Léger’s life as a painter was abruptly interrupted when he was mobilized on August 1, 1914. Sent to the front at the end of the month, he served as a stretcher-bearer until he was wounded in July 1915. The following year he was camped outside Verdun and from the beginning of 1917 he was stationed in Champagne. While on leave in July 1917, he fell seriously ill and for the next eleven months he was in various hospitals. Terrible as this period was, the war experience was a key factor in the development of his mature work. Before 1914, Léger had evolved a style that depended on the maximizing of contrasts between the constituent parts of his composition. In many of the paintings from the Contrastes de formes series, references to the outside world were largely eliminated. In the trenches this abstract language began to seem irrelevant. Plunged in to the middle of dreadful combat, surrounded and morally supported by his comrades and confronted with powerful modern weapons, Léger looked to the world around him for the few paintings and rather more numerous drawings of the war period. Le Soldat à la pipe, 1916, was followed in 1917 by the monumental La Partie de cartes described by Léger as “the first picture for which I deliberately took my subject from what was going on around me.”
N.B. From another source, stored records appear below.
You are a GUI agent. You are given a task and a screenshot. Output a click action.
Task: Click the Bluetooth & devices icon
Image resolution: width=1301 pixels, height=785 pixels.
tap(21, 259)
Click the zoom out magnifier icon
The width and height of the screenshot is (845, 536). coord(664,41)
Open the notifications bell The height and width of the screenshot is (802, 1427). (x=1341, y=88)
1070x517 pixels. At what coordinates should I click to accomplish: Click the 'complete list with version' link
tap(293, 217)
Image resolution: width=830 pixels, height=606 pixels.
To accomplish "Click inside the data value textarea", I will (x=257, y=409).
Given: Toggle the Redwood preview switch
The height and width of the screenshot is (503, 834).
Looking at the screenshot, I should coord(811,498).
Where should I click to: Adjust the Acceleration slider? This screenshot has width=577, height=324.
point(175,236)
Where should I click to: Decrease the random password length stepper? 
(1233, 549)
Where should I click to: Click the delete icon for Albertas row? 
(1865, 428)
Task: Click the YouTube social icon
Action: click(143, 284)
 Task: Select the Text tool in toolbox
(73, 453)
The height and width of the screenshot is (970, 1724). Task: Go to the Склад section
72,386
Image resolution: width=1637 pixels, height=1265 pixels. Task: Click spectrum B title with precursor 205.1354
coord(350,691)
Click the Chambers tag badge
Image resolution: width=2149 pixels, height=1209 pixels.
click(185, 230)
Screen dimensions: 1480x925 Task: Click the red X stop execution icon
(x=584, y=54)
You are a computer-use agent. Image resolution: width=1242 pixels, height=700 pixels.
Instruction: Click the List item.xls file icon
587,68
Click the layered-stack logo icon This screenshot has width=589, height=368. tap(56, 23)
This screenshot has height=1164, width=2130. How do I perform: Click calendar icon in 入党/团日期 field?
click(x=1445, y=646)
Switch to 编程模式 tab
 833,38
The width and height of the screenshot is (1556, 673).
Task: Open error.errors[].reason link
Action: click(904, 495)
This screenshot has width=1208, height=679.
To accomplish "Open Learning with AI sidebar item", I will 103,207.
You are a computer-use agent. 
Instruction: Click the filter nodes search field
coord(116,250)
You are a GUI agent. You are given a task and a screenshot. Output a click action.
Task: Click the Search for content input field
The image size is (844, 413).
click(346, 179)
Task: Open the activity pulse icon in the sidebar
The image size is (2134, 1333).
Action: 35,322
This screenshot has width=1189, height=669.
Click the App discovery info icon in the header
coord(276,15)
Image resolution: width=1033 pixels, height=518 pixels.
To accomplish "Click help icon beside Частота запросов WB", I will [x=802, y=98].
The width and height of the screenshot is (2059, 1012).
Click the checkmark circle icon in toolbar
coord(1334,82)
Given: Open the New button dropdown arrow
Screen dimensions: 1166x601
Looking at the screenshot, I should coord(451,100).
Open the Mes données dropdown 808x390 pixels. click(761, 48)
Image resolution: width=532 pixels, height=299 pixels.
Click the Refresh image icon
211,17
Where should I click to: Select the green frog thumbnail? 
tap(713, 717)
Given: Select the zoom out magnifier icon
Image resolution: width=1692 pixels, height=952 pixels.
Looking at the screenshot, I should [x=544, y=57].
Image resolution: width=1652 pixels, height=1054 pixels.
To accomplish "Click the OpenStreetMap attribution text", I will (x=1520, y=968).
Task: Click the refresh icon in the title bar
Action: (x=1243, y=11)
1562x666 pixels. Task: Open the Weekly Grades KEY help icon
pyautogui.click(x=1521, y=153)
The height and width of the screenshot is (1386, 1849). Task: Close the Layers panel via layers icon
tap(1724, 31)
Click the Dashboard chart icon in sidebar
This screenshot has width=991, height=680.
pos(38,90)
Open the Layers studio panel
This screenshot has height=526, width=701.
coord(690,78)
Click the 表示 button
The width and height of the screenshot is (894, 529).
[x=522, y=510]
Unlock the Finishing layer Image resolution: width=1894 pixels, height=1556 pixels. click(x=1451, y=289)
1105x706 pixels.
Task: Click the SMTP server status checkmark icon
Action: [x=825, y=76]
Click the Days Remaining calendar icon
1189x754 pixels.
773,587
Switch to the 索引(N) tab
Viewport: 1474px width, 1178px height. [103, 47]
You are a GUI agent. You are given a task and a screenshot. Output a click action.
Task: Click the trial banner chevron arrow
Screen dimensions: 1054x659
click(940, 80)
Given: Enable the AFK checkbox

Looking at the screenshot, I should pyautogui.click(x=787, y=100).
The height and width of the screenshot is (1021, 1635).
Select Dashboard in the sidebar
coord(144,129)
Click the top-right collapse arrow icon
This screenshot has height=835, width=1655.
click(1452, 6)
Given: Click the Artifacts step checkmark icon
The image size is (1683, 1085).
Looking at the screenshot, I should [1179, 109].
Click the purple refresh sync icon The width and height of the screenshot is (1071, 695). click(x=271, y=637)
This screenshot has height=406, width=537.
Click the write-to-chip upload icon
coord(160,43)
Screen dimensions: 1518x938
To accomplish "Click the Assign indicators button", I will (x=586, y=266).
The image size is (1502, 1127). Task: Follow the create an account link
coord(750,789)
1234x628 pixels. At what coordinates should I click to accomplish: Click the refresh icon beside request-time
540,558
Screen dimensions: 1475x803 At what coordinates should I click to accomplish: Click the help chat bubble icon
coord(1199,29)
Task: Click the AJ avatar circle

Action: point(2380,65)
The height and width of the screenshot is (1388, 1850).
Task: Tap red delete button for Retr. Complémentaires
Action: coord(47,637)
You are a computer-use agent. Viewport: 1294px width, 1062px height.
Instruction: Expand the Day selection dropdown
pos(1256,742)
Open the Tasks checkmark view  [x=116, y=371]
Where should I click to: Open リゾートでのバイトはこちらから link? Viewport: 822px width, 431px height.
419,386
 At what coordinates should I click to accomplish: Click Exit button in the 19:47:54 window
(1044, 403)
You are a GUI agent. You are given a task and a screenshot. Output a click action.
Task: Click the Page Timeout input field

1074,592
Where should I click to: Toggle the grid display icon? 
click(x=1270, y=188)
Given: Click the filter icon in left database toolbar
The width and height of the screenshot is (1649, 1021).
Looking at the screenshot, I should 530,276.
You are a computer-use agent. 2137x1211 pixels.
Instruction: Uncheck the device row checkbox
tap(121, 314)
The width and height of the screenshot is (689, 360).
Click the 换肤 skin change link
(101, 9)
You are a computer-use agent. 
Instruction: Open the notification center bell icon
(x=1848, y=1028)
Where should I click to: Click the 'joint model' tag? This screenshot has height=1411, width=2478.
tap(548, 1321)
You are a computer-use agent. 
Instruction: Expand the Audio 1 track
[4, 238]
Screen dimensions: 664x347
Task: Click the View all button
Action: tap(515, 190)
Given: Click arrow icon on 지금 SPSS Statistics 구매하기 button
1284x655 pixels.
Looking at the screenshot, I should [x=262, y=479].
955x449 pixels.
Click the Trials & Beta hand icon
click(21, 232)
After he was discharged from the army in 1917, Léger turned to life in the rapidly industrializing modern city as the subject matter of his paintings. After celebrating specific events, such as the annual commemoration of the French Revolution in Le 14 Juillet à Vernon and the end of the war in L’Armistice, he painted a series of works on modern themes. In these depictions of the Cirque Medrano, mechanical and industrial forms (Le Moteur, Les Hélices, Les Usines, Les Pistons) as well as in an extended sequence of works painted in 1918-19, the form of a disk is the principal element.
Years later, he would explain this change in his artistic priorities: “It was those four years [of World War I] which threw me suddenly into a blinding reality that was entirely new to me… Suddenly I found myself on an equal footing with the whole French people. Posted to the sappers, my new comrades were miners, laborers, artisans who worked in wood or metal. I discovered the people of France. And at the same time I was suddenly stunned by the sight of the open breach of a .75 cannon in full sunlight, confronted with the play of light on white metal. It needed nothing more than this for me to forget the abstract art of 1912-13” (F. Léger, Arts, Paris, 1949). This new-found sense of social responsibility and deep engagement with humanity in all its forms provided Léger with a new impetus moving forward in his imagery and subject matter.
Le Damier jaune is among a series of works from the immediate post-war period. These compositions inherit the stylistic legacy of Cubism and also incorporate the dynamism and energy of Italian Futurist art. In these vibrant compositions Léger showed his ability to work on a monumental scale, maintaining a fine balance between the abstract strength of the Contrastes de formes series and references to contemporary urban life. When he was painting these pictures Léger was bearing witness to the production of a new society. Léger's new conception of his painted surface involved the ability to depict the fragmented immediacy of objects; the frenetic simultaneity of modern life.
In the present work, the subject of a table top still life featuring a yellow checkerboard consists of many abstract forms, vertical, horizontal and diagonal bands of color, spheres and less clearly definable shapes that coexist with a background of undefined modern urban space. The resulting aesthetic is a bold statement that has come to encapsulate the style of post-war Paris. The work of this period has been memorably described by John Golding: “Now, at the height of his powers, he rendered architectural the compositional effects of synthetic Cubism to give definitive form to all that had been most positive, from a visual point of view, in the Futurist program... From synthetic Cubism Léger adapted a form of composition that relied for its effects on a surface organization in terms of predominantly upright, vertical areas, often tendered now in unmodulated color. Mechanical, tubular forms, like great shafts of metal, appear with frequency, but these are now tied into, and indeed made subsidiary to a flatter treatment of the picture surface; the colored shapes tip and tilt, fanning out towards the edges of the canvas, only to meet opposing forces which tie them back again tightly into the overall, jazz-like rhythms of the composition. The bright raw colors call to each other across the surface of the canvas, pulling it taut like a drum. The vitality of the forms is such that at times they appear to advance towards us, so that we seem to share, palpably, in the painting’s beat. Some areas become cells in space, in which we glimpse the life of the city’s inhabitants; others are broken by letters, like fragments of giant billboards, while their harsh, dry imagery is thrown into relief by the contrasting, swirling, circular bands of color. Never has the poetry of the first machine age been so grandly and proudly exalted” (J. Golding, “Léger and the Heroism of Modern Life” in Léger and Purist Paris (exhibition catalogue), Tate Gallery, London, 1970-71, p. 12).